Le origini del Philadelphia Museum of Art risalgono al 1872.
A quel tempo un gruppo di facoltosi cittadini di Philadelphia decise di fondare la Fairmount Park Art Association, allo scopo di adornare il grande parco con importanti sculture pubbliche, e offrire in tal modo la migliore immagine possibile della propria città. Erano gli anni in cui Philadelphia, assieme a Boston, svolgeva un ruolo culturale fondamentale negli USA, ben sottolineato dal formarsi di eccezionali collezioni d'arte antica e moderna: William P. Wilstach, P.A.B. Widener, John G. Johnson.
Cinque anni più tardi, nel 1876, venne organizzata una grande esposizione d'arte, la Centennial Exposition, in occasione della quale venne realizzato nel parco un edificio, il Memorial Hall, destinato a rimanere anche a mostra finita con funzioni di galleria d'arte.
Alla fine dell'800 il lascito alla città della collezione Wilstach di impressionisti alimentò un vivace dibattito attorno all'opportunità di creare un vero e proprio grande museo, in sostituzione del piccolo Memorial Hall. Le basi dell'edificio odierno vennero gettate nel 1919, con la costruzione del corpo centrale e l'apertura delle prime sale nel 1923, cui seguirono via via le altre sezioni.

Nel 1933 il Philadelphia Museum of Art fu in grado di accogliere le 575 opere migliori della vasta collezione di pittura antica che John G. Johnson nel 1917 aveva lasciato alla sua città. L'incessante acquisizione di opere negli anni successivi portò all'apertura delle principali sezioni del museo di oggi. Importanti per lo sviluppo della sezione impressionista e di arte moderna furono le collezioni di Carroll S. Tyson di impressionismo francese e di Louis E. Stern.

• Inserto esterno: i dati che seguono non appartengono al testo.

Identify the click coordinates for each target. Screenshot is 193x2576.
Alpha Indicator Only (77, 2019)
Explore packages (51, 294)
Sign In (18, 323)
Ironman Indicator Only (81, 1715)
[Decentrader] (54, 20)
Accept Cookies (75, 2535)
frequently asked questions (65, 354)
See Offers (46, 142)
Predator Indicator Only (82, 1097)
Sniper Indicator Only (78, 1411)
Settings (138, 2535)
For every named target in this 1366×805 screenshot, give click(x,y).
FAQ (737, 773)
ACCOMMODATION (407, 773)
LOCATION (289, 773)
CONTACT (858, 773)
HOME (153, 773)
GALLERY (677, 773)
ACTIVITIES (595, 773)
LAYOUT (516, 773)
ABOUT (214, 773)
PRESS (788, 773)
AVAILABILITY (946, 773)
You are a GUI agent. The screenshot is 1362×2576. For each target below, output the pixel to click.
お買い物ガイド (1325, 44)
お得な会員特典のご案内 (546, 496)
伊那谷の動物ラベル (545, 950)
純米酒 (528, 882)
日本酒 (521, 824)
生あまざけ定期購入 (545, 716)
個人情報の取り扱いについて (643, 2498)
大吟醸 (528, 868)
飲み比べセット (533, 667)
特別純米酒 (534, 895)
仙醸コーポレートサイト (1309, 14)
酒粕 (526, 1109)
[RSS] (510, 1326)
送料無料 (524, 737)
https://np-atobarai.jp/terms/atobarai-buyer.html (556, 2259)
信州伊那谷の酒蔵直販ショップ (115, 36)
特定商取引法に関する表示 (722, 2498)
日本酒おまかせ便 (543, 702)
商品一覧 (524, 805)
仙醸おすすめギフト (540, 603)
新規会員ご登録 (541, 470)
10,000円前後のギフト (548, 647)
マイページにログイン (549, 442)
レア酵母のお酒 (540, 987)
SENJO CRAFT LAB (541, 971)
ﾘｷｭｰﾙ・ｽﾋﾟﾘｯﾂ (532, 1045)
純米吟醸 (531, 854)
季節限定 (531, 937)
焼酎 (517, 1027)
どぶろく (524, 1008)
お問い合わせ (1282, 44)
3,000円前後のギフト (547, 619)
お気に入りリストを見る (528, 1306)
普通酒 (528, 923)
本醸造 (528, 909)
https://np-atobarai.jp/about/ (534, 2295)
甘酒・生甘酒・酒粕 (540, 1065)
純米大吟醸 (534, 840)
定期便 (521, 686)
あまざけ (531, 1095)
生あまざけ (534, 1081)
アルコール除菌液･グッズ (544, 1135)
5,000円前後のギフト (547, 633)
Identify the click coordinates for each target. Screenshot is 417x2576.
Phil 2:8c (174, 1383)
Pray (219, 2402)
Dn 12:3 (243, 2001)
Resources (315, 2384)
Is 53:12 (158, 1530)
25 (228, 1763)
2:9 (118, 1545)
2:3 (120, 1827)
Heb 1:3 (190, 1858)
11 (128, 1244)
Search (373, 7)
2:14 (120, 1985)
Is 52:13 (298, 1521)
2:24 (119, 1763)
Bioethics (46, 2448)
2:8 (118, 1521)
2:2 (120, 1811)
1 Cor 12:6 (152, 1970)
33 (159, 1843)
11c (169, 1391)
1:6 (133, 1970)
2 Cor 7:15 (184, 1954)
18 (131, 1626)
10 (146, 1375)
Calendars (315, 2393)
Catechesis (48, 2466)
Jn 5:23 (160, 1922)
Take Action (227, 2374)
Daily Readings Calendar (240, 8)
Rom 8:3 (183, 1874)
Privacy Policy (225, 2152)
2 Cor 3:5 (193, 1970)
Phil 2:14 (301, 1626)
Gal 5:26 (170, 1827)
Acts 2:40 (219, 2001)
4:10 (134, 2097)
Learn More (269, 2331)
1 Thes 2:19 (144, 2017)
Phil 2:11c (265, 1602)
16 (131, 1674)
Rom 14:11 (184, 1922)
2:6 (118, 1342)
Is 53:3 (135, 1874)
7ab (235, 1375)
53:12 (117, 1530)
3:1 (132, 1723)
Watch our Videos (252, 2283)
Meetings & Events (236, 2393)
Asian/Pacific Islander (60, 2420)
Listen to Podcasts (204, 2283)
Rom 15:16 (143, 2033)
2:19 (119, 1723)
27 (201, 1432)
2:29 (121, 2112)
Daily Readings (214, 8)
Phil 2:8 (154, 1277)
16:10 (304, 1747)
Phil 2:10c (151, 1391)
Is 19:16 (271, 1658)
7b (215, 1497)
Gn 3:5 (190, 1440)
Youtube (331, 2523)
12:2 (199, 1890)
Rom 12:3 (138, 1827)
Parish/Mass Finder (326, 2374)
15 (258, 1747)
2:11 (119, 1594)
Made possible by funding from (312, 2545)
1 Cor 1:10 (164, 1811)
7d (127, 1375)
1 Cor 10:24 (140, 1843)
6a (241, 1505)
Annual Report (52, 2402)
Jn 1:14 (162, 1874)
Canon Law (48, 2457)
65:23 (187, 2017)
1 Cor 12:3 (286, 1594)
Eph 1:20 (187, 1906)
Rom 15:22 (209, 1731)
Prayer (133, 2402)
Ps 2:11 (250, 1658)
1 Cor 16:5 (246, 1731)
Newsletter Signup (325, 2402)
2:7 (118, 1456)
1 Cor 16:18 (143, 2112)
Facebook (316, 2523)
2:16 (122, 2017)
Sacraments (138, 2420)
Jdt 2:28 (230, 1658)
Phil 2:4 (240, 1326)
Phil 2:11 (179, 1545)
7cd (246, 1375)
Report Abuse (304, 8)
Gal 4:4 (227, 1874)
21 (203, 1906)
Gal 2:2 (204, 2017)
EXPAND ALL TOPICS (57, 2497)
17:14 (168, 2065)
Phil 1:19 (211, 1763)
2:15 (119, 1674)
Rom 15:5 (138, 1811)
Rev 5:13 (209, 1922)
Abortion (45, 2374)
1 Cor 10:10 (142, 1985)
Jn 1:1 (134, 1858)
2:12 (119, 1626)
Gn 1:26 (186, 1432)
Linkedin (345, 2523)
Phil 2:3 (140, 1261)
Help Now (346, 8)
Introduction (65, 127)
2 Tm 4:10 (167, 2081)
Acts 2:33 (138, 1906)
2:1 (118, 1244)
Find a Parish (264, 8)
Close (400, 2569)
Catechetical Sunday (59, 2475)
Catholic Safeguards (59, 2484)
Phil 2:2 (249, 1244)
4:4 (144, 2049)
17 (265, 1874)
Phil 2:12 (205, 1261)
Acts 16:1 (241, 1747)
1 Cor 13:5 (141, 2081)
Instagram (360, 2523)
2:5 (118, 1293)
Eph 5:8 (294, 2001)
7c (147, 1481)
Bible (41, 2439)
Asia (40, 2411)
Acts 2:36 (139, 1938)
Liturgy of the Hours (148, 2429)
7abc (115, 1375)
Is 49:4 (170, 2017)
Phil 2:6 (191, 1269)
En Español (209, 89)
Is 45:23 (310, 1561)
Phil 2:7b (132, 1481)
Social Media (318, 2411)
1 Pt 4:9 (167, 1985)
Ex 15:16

Parlando di arte moderna al Philadelphia Museum of Art il pensiero va soprattutto a Albert Eugene Gallatin, con la sua collezione cubista, e a Louise e Walter Arensberg con la loro straordinaria collezione spaziante dall'astrattismo al dadaismo e al surrealismo, ma centrata sulla figura del loro grande amico Marcel Duchamp. Un'amicizia che non permise loro di possedere l'opera in assoluto più famosa, il cosiddetto Grande vetro, che però si trova ugualmente esposto nel museo grazie al lascito di Katherine S. Dreier.